RECORDANDO JOÃO DE DEUS CAMPOS FILHO

Francisco José Ribeiro de Vasconcellos, associado emérito, ex-associado titular, cadeira n.º 37, patrono Sílvio Júlio de Albuquerque Lima

No ano em que se comemora o septuagésimo aniversário da fundação do Instituto Histórico de Petrópolis, transcorre o centenário da imprensa diária nesta cidade, feito alcançado pela já secular “Tribuna de Petrópolis”, em 1º de janeiro de 1908.

Ao iniciar-se a segunda década do século XX, esta urbe experimentou verdadeira explosão no setor jornalístico, onde despontavam profissionais de grosso calibre, a maioria oriunda do Rio de Janeiro com seu formidável cabedal de conhecimentos, com sua experiência nos grandes periódicos da Capital Federal, com sua natural influência nos meios de comunicação da época.

**INFORMAÇÕES REGISTRADAS:**
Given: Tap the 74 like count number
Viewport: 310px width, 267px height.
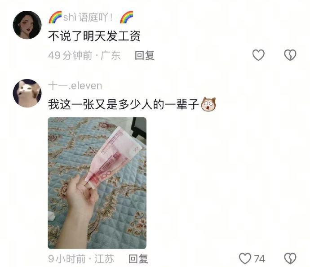Looking at the screenshot, I should [x=259, y=259].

**INSTRUÇÃO 1:**
Liste todos os nomes de pessoas que aparecem no texto fornecido.
**INSTRUÇÃO 2:**
Responda com base no texto fornecido:
(a) Em que data a "Tribuna de Petrópolis" alcançou o feito de iniciar a imprensa diária na cidade?
(b) Que aniversário da fundação do Instituto Histórico de Petrópolis se comemora?
(c) De onde vinha a maioria dos profissionais que despontavam no jornalismo da cidade?
**INSTRUÇÃO 3:**
Copie do texto fornecido o trecho que começa em "Francisco José Ribeiro" e termina em "janeiro de 1908.".

**RESPOSTA COMPLETA 1:**
João de Deus Campos Filho
Francisco José Ribeiro de Vasconcellos
Sílvio Júlio de Albuquerque Lima

**RESPOSTA COMPLETA 2:**
(a) Em 1º de janeiro de 1908.
(b) O septuagésimo.
(c) Do Rio de Janeiro.

**RESPOSTA COMPLETA 3:**
Francisco José Ribeiro de Vasconcellos, associado emérito, ex-associado titular, cadeira n.º 37, patrono Sílvio Júlio de Albuquerque Lima

No ano em que se comemora o septuagésimo aniversário da fundação do Instituto Histórico de Petrópolis, transcorre o centenário da imprensa diária nesta cidade, feito alcançado pela já secular “Tribuna de Petrópolis”, em 1º de janeiro de 1908.